She and I talked constantly about everything. We are both LDS and come from the same small town and we discussed everything that was on our minds, from bodily functions to who’s related to who, and gospel topics, including controversial ones. We read scriptures together regularly, and I listened to her heartaches and her anxieties, all her fears of not being good enough, her impossible questions. I heard all the sorrows, baggage, and weight of a lifetime and tried my best to offer her some peace.
Mine is a strange but rewarding work. I guide human beings to the precipice of death and watch them fall off it, usually with much relief. They are ready for the next part of their eternal progression. I do not know exactly what the next realm is like, but I know enough to consider death with hope.
But with her, this time, it was difficult for me. We had developed a closeness that went far beyond my job expectations. I looked forward to our time together and to our visits. I peeled her oranges and brought her macaroni and washed her socks. She gave me toffees and treats to pass on to my kids. We expressed our love to each other regularly. Every fifteen minute coffee break I had at work for the past two years I spent in her room at the foot of her bed talking about life and the gospel. I was reeling with confusion when she was gone, and it surprised me. It was a sudden death, as far as sudden deaths go in such a place, and I never saw it coming.
I was an emotional wreck all week until today. When I embraced her family and after we all had a good cry, I knew it was okay. Life is only a transient, imperfect, fragile thing for all of us, and I know better now that there is more, much more.
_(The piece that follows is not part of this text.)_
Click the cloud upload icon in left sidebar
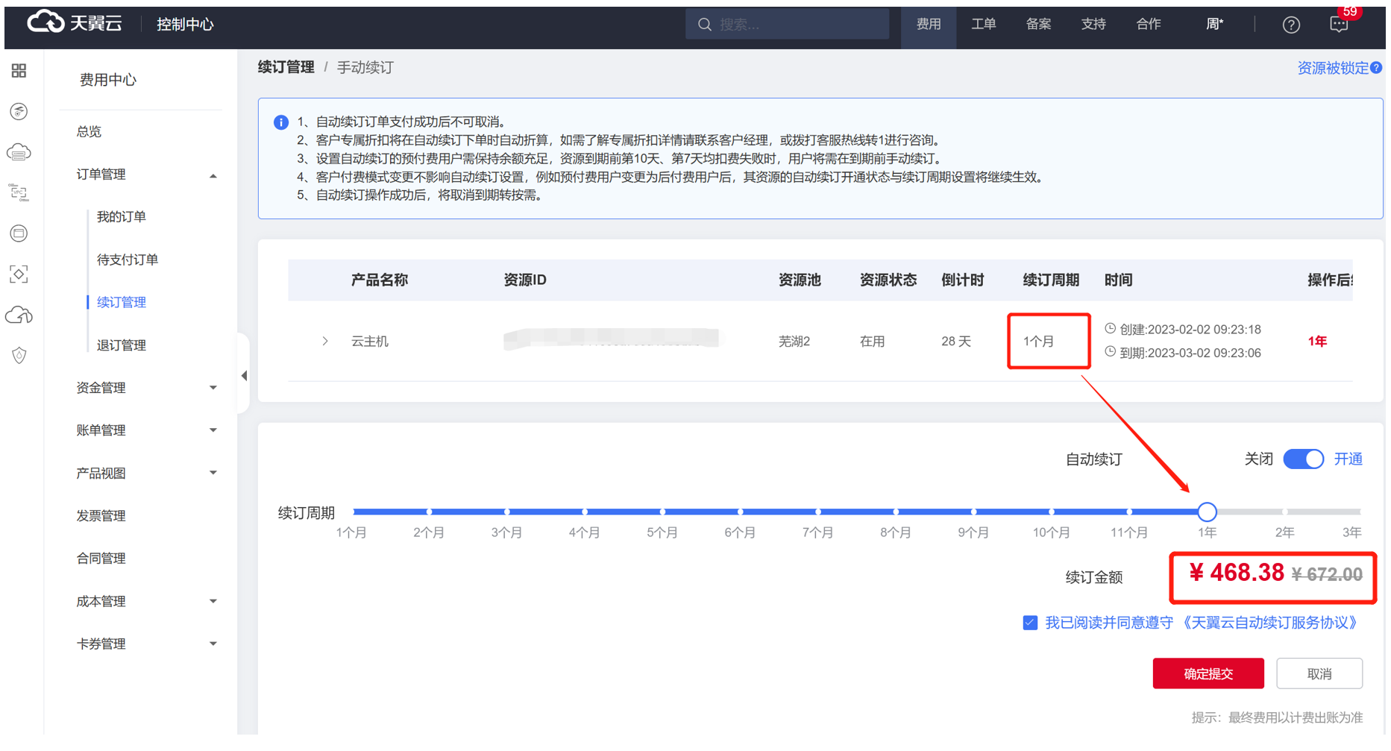Viewport: 1391px width, 751px height. click(x=19, y=315)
There are answers ahead, where relationships are made sure, and spiritual wounds are healed, and the brightness of truth bursts over the horizon to light our eternal souls forever.
I love her. Service does that. Just six days before she died, she asked for a priesthood blessing. With my grandfather, we anointed her head and I spoke words of comfort that I knew did not come from me, but from the Lord. Then I went on holidays for the week and didn’t see her again. It was the last thing I did for her.
I am beginning to see that experiences like ours—human love, kindness, and service—is one of the only things in this world that actually mean anything. All the rest of our frantic scurrying and ambition is nothing but “sounding brass and tinkling cymbal.” I am grateful for the experience I had to learn that truth better. I will miss her terribly.